>> Begin Listed entries

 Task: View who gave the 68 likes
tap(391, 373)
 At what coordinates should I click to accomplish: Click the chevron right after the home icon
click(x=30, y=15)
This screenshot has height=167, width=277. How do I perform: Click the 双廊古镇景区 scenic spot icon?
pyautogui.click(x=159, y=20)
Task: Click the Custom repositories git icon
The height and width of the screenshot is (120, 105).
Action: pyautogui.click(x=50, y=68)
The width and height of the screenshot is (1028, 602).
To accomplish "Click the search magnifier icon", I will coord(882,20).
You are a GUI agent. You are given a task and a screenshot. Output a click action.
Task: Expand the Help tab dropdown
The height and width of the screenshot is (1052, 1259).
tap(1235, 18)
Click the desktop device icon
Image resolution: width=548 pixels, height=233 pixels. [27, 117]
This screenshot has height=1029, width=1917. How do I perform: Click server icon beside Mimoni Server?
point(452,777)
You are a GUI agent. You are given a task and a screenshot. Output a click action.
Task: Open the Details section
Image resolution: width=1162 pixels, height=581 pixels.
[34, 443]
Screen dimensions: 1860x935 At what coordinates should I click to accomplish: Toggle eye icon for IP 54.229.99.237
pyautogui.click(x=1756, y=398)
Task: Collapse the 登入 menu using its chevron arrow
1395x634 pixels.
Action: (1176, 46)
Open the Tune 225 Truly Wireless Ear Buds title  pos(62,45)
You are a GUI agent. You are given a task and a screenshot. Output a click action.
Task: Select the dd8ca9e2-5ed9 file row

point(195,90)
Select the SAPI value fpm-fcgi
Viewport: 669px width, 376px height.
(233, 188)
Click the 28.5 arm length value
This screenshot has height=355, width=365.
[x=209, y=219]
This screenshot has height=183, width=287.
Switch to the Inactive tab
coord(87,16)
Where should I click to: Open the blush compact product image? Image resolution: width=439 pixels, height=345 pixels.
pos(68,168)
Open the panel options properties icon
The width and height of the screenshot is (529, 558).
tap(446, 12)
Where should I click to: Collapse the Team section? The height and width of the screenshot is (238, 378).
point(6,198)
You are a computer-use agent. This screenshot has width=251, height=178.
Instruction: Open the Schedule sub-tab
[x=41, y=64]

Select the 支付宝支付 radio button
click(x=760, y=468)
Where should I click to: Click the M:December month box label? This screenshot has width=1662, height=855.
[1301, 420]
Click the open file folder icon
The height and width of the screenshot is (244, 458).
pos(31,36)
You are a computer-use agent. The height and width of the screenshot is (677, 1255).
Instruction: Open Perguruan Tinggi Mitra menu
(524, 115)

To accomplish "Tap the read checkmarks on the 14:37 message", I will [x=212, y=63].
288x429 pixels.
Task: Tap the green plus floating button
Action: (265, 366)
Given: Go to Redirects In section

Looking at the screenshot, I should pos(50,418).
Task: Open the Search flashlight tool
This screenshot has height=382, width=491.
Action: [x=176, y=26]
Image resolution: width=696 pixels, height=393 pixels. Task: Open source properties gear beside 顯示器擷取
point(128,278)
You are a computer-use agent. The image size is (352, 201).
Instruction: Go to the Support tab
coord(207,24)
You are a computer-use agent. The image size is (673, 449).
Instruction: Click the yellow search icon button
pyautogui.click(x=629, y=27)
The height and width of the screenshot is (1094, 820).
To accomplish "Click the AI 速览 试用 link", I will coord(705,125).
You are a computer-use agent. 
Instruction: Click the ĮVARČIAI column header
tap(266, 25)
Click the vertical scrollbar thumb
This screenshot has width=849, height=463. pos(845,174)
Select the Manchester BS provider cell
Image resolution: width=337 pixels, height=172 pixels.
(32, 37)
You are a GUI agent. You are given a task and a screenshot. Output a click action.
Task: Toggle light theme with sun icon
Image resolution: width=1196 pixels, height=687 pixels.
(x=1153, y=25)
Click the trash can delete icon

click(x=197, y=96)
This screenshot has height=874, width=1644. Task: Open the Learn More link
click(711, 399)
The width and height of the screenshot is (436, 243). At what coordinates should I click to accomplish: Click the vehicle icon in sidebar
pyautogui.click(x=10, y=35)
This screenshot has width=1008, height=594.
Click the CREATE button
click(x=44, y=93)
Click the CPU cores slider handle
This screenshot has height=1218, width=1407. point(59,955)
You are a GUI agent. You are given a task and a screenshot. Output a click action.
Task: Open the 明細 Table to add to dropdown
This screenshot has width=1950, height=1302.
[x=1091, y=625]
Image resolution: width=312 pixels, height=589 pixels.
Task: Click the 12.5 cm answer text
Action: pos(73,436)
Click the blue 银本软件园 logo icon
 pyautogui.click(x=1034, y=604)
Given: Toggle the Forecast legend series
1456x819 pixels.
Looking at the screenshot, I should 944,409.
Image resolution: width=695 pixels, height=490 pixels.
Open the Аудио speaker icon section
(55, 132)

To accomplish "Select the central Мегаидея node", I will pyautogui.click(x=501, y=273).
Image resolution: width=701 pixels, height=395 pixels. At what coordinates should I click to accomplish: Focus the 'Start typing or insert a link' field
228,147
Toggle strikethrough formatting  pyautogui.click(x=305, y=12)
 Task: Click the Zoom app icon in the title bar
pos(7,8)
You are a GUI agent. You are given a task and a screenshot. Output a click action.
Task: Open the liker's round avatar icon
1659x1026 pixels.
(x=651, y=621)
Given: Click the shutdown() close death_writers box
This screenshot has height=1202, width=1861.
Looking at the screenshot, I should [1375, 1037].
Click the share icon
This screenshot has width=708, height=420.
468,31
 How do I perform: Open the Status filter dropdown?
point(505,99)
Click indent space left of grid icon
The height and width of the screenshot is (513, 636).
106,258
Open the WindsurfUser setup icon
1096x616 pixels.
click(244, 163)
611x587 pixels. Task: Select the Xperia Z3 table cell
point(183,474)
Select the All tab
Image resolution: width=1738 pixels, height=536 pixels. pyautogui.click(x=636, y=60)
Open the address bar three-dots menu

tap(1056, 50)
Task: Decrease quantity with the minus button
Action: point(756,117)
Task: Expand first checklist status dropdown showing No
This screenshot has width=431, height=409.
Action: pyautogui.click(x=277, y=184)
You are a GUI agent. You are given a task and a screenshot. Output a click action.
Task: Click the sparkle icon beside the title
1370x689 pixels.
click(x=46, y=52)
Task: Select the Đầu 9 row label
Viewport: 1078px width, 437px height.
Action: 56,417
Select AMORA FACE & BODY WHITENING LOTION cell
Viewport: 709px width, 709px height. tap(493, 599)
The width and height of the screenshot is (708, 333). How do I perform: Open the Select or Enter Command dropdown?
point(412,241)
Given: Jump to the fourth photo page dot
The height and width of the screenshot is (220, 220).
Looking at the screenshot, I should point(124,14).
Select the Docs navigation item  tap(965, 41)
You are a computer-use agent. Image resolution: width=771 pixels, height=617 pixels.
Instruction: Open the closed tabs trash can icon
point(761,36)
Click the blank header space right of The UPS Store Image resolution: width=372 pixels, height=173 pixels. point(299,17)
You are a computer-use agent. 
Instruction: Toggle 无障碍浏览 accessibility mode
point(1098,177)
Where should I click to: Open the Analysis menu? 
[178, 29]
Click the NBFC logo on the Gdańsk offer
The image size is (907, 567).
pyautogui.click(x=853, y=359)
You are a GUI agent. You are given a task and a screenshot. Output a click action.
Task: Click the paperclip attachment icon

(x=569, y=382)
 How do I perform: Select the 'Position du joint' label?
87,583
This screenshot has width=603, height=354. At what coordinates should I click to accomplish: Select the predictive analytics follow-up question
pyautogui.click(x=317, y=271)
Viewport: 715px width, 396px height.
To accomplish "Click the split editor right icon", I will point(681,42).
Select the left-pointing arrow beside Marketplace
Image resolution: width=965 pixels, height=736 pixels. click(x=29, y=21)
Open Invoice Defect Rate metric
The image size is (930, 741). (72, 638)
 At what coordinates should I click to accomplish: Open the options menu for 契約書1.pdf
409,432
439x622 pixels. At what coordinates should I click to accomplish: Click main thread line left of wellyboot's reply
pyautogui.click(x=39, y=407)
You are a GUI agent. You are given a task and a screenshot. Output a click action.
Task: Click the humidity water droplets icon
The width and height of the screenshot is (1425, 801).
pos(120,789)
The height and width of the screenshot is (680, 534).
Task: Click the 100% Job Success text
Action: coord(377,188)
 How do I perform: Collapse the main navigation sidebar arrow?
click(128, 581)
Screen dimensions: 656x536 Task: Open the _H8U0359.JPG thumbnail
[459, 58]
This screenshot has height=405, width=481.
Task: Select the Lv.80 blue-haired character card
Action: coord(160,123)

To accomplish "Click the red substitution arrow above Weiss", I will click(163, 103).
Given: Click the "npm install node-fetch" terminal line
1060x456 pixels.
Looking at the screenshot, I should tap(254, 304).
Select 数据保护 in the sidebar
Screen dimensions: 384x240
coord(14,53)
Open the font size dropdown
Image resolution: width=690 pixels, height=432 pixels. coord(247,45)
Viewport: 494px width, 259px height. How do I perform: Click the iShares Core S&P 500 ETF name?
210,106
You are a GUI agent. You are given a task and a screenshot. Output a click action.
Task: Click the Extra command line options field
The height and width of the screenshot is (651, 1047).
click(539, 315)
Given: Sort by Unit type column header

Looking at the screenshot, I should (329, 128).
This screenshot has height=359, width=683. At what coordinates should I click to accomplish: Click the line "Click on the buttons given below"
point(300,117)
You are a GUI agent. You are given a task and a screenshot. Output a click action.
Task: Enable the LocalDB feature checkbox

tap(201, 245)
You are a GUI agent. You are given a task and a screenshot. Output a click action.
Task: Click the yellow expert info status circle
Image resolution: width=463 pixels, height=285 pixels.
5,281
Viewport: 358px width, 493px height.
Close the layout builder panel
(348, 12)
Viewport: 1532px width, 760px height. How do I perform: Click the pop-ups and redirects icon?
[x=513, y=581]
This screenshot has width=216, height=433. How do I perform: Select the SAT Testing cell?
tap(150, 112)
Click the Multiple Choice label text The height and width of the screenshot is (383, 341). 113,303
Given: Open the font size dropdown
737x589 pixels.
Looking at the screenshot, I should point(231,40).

>> End Listed entries

Goal of the exercise => Copy out word for word everything from the line containing "Click the NBFC logo on the Gdańsk offer" down to the line containing "click(128, 581)", both of those lines included.

Final result =>
Click the NBFC logo on the Gdańsk offer
The image size is (907, 567).
pyautogui.click(x=853, y=359)
You are a GUI agent. You are given a task and a screenshot. Output a click action.
Task: Click the paperclip attachment icon

(x=569, y=382)
 How do I perform: Select the 'Position du joint' label?
87,583
This screenshot has width=603, height=354. At what coordinates should I click to accomplish: Select the predictive analytics follow-up question
pyautogui.click(x=317, y=271)
Viewport: 715px width, 396px height.
To accomplish "Click the split editor right icon", I will point(681,42).
Select the left-pointing arrow beside Marketplace
Image resolution: width=965 pixels, height=736 pixels. click(x=29, y=21)
Open Invoice Defect Rate metric
The image size is (930, 741). (72, 638)
 At what coordinates should I click to accomplish: Open the options menu for 契約書1.pdf
409,432
439x622 pixels. At what coordinates should I click to accomplish: Click main thread line left of wellyboot's reply
pyautogui.click(x=39, y=407)
You are a GUI agent. You are given a task and a screenshot. Output a click action.
Task: Click the humidity water droplets icon
The width and height of the screenshot is (1425, 801).
pos(120,789)
The height and width of the screenshot is (680, 534).
Task: Click the 100% Job Success text
Action: coord(377,188)
 How do I perform: Collapse the main navigation sidebar arrow?
click(128, 581)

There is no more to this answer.